During the Becker's ASC Review 24th Annual Meeting: The Business and Operations of ASCs Oct. 26 in Chicago, three revenue cycle experts shared their thoughts on how ASCs can improve reimbursements. Panelists included Lisa Rock, president of Chesterfield, Mo.-based National Medical Billing Services; I. Naya Kehayes, principal at Atlanta-based ECG Management Consultants; and Jasmine Gonzalez, billing manager for Manhattan Surgery Center in New York City.

Ms. Kehayes highlighted the complexity of today's reimbursement processes for ASCs, saying no two payers reimburse surgery centers the same way. To optimize revenue from payers amid such a variable billing system, Ms. Kehayes said it's crucial for ASC leaders to understand not only the reimbursement system and payment method, but also the difference in their products and benefit designs. "As those benefit designs continue to change, it's becoming more important to understand your upfront collections and realize more of it is coming from the patient," she said.

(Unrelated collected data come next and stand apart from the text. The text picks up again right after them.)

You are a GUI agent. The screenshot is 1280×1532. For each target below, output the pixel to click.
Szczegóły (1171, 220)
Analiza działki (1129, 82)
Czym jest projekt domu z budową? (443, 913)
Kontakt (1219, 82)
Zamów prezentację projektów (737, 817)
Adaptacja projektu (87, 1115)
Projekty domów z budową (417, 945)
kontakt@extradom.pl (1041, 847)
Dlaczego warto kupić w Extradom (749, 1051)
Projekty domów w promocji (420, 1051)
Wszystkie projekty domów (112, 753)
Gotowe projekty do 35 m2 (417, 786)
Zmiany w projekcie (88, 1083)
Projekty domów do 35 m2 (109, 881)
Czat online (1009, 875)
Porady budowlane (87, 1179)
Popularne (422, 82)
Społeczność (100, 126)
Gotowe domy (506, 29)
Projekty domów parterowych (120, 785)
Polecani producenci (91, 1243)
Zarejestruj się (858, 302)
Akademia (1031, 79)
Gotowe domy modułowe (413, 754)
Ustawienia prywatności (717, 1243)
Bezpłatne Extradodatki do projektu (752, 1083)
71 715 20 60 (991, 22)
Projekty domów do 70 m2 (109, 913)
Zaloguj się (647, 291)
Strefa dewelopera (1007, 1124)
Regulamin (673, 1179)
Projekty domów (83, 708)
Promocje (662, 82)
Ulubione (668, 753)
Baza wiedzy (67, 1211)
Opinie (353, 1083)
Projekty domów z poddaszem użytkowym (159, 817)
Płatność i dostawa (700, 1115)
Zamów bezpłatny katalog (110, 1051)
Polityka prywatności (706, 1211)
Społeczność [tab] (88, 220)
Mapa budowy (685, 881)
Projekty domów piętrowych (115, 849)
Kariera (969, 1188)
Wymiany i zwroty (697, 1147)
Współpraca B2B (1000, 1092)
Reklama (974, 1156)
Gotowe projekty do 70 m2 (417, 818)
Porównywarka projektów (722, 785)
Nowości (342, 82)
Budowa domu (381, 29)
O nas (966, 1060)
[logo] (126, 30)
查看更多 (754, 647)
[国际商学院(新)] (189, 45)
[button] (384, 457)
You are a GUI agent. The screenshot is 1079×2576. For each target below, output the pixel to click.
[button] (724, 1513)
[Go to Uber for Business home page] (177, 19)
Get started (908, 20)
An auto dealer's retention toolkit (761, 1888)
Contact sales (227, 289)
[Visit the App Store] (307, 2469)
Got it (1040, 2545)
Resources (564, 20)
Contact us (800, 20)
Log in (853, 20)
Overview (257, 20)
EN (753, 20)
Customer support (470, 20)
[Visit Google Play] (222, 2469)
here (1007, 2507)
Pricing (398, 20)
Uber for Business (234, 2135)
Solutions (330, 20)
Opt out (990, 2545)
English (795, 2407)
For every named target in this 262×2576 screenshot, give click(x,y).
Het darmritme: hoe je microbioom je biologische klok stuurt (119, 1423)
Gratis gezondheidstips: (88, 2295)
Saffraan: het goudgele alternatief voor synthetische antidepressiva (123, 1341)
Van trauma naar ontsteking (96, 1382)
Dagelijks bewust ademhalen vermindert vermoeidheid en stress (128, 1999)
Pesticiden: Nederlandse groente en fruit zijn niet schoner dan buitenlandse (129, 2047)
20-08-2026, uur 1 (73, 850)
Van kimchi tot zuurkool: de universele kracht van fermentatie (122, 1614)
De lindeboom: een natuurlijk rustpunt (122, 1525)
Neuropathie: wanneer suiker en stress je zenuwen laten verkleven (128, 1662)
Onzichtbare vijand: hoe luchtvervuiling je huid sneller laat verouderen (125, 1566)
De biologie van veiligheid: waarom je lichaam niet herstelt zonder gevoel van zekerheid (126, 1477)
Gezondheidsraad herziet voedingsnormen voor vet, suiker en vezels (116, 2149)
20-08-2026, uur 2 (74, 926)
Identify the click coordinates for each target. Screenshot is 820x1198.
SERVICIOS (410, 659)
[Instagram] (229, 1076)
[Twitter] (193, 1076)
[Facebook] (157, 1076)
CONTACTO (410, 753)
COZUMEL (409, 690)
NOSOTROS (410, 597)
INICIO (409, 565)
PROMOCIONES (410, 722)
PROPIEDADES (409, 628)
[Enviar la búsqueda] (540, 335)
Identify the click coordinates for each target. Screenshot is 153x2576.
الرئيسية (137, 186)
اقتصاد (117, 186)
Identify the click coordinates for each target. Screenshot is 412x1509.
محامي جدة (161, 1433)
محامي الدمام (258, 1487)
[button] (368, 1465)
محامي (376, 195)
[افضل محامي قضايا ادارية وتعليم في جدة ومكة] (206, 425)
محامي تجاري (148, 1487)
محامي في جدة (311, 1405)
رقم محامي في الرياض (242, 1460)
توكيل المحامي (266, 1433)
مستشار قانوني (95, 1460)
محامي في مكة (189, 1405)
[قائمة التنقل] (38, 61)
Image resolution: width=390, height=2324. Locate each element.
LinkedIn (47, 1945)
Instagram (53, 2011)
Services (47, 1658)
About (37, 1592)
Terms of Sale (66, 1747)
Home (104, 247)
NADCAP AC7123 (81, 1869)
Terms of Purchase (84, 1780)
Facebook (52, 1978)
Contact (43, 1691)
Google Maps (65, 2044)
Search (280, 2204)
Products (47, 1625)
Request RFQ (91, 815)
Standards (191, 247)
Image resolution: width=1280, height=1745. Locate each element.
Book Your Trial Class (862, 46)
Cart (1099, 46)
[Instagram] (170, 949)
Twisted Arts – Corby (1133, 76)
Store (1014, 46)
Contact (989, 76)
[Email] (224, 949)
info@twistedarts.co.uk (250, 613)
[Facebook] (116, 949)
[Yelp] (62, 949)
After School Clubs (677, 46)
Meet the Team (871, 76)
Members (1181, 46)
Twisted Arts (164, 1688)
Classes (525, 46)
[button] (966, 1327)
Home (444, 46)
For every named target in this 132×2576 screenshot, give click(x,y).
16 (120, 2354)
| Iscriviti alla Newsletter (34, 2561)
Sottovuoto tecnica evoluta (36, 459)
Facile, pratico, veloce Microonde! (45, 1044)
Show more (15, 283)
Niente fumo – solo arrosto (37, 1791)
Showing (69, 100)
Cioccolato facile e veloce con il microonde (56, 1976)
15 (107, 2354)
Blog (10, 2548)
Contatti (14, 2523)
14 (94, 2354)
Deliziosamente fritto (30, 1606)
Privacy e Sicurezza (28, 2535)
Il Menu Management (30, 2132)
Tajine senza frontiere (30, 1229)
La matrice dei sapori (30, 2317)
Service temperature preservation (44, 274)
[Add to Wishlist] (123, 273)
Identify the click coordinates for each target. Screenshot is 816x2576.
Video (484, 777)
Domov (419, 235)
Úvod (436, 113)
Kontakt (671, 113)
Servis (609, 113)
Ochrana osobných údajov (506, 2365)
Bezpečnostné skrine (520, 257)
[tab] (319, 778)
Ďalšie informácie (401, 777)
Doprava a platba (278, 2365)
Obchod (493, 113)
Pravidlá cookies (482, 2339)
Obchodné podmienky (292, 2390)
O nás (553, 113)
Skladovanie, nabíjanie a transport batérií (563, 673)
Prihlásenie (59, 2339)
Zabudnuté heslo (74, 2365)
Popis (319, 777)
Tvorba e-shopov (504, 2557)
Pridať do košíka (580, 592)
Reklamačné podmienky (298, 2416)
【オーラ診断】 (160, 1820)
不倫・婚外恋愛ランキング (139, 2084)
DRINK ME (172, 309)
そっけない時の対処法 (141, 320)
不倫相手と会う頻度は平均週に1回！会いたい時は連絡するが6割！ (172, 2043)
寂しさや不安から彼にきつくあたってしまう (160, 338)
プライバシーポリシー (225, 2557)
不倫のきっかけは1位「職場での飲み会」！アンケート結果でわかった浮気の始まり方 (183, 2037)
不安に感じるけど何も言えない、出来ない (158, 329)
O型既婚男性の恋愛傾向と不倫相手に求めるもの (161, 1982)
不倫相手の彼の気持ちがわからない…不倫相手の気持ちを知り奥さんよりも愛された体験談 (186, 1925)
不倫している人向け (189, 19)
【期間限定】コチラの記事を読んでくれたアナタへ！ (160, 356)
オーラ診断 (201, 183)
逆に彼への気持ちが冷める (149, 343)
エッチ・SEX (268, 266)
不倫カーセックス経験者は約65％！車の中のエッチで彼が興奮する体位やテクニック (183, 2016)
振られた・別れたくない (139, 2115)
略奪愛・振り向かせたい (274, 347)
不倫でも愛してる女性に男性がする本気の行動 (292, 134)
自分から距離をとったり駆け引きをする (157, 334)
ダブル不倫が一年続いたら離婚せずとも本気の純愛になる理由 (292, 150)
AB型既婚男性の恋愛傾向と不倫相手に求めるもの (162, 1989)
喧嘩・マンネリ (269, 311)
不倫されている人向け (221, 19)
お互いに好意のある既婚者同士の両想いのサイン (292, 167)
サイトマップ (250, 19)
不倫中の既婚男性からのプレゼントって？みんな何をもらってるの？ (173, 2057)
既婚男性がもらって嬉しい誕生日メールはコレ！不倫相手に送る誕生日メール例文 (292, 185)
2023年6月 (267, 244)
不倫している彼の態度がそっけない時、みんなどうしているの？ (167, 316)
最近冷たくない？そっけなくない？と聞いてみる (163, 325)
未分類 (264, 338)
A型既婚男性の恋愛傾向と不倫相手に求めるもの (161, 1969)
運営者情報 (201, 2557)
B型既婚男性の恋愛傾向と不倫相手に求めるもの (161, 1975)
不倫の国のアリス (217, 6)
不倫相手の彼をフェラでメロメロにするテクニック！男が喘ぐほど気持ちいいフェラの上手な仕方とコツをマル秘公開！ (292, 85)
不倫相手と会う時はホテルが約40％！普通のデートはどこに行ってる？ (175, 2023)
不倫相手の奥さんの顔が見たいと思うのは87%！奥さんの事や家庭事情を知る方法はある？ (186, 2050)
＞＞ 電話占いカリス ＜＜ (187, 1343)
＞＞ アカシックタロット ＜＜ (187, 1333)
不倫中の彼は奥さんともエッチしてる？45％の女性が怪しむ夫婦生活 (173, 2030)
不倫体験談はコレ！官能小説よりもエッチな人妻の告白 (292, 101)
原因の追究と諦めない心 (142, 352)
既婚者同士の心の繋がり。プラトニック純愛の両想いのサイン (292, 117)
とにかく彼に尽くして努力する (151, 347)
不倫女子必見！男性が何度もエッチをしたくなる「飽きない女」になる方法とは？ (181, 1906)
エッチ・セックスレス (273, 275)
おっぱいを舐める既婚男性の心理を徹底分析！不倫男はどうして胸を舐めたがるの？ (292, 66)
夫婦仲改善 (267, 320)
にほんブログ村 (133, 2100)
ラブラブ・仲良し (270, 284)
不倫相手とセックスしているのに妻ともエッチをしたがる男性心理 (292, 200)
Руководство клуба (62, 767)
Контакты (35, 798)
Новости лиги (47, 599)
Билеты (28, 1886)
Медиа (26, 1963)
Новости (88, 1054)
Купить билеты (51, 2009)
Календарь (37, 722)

Education is a huge piece of the reimbursement puzzle, especially as collections move from back-end processes to the front, according to Ms. Gonzalez. She said front-end staff must understand their center's contracts and know what types of patients are walking through their doors.

"At the verification level, it's very important for staff to understand what products we participate with, what percentage they pay, what procedure codes are covered, etc.," said Ms. Gonzalez. "Bringing the contract all the way to the front level is very difficult, but important to do."

Ms. Rock estimated that 20 to 30 percent of a center's paycheck today comes from patients as the payer, which strengthens the need to have a strict collections process.  

"Ten years ago, I'd say we should collect 95 percent of net revenue and leave 5 percent for bad debt," said Ms. Rock. "That is not the case today … If you need to collect 40 percent [of charges] from the patient, and you can get them to come through the door, you're very lucky."

To ensure proper reimbursement, Ms. Rock stressed the importance of ASC leaders knowing their center's net revenue in relation to their collection rate. "You should be asking yourself, 'I'm collecting 95 percent of what?' It's that 'of what' ASCs should be focusing on today. If you don't know what your net revenue is supposed to be, nothing else matters," she said.